Who’s really scraping the bottom of the barrel in the influencer game?
A $180M AI Startup, a $250 Booking, and the Backlash That Followed
Phoebe Gates, the 23-year-old founder of Phia—a New York-based AI shopping tool valued at nearly $180 million—is under fire for what critics call a glaring mismatch between her "hustler" persona and her actions.
The DM That Sparked the Firestorm
In April 2025, Kacie Margis, a California-based lifestyle influencer, shared screenshots of an Instagram DM from Gates proposing a collaboration. Gates, framing Phia as a "scrappy startup" with a "super limited" budget, avoided quoting a price outright. Instead, she asked Margis to share her rates—a move that reeked of performative humility.
Margis, whose standard fee is $250, was not impressed. She called out Gates on Threads, exposing the hypocrisy of a founder who found her rates upfront on Collabstr—a platform designed for transparent pricing—yet still tried to negotiate privately.
The Internet’s Verdict: "Grifting A—hole" or Just Entitled?
The response was swift and brutal. Social media users didn’t mince words:
- "Liquidate your Tiffany bracelets instead of lowballing creators."
- "So much for ‘I didn’t take dad’s money.’"
- "If you’re so focused on merit, why start by undervaluing the people who’d help you grow?"

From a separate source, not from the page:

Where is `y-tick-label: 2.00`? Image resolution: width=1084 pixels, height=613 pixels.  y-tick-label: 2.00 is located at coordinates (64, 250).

Gates has long positioned herself as a self-made entrepreneur, insisting she refused her family’s wealth to avoid conflating Phia with her father’s controversies. But her actions—lowballing creators, denying privilege—paint a different picture. If Phia is truly built on merit, why begin by exploiting labor?
The Bigger Issue: When "Collaboration" Means Underpayment
This isn’t just about $250. It’s about respect, transparency, and the unspoken power dynamics in influencer marketing.
Platforms like Collabstr were supposed to democratize bookings by letting creators set their prices. Yet Gates’ approach suggests some still see this as a negotiation game—one where the person with the "hot name" gets to dictate terms.
Margis held her ground. Not everyone has that leverage—especially when the other party carries the Gates name.
The Final Word: Merit or Entitlement?
The backlash isn’t just about the money. It’s about entitlement—the idea that some founders believe they can undervalue the people who help build their success.
If Phia is truly a disruptive, merit-based startup, why start by cheating the system before it even launches?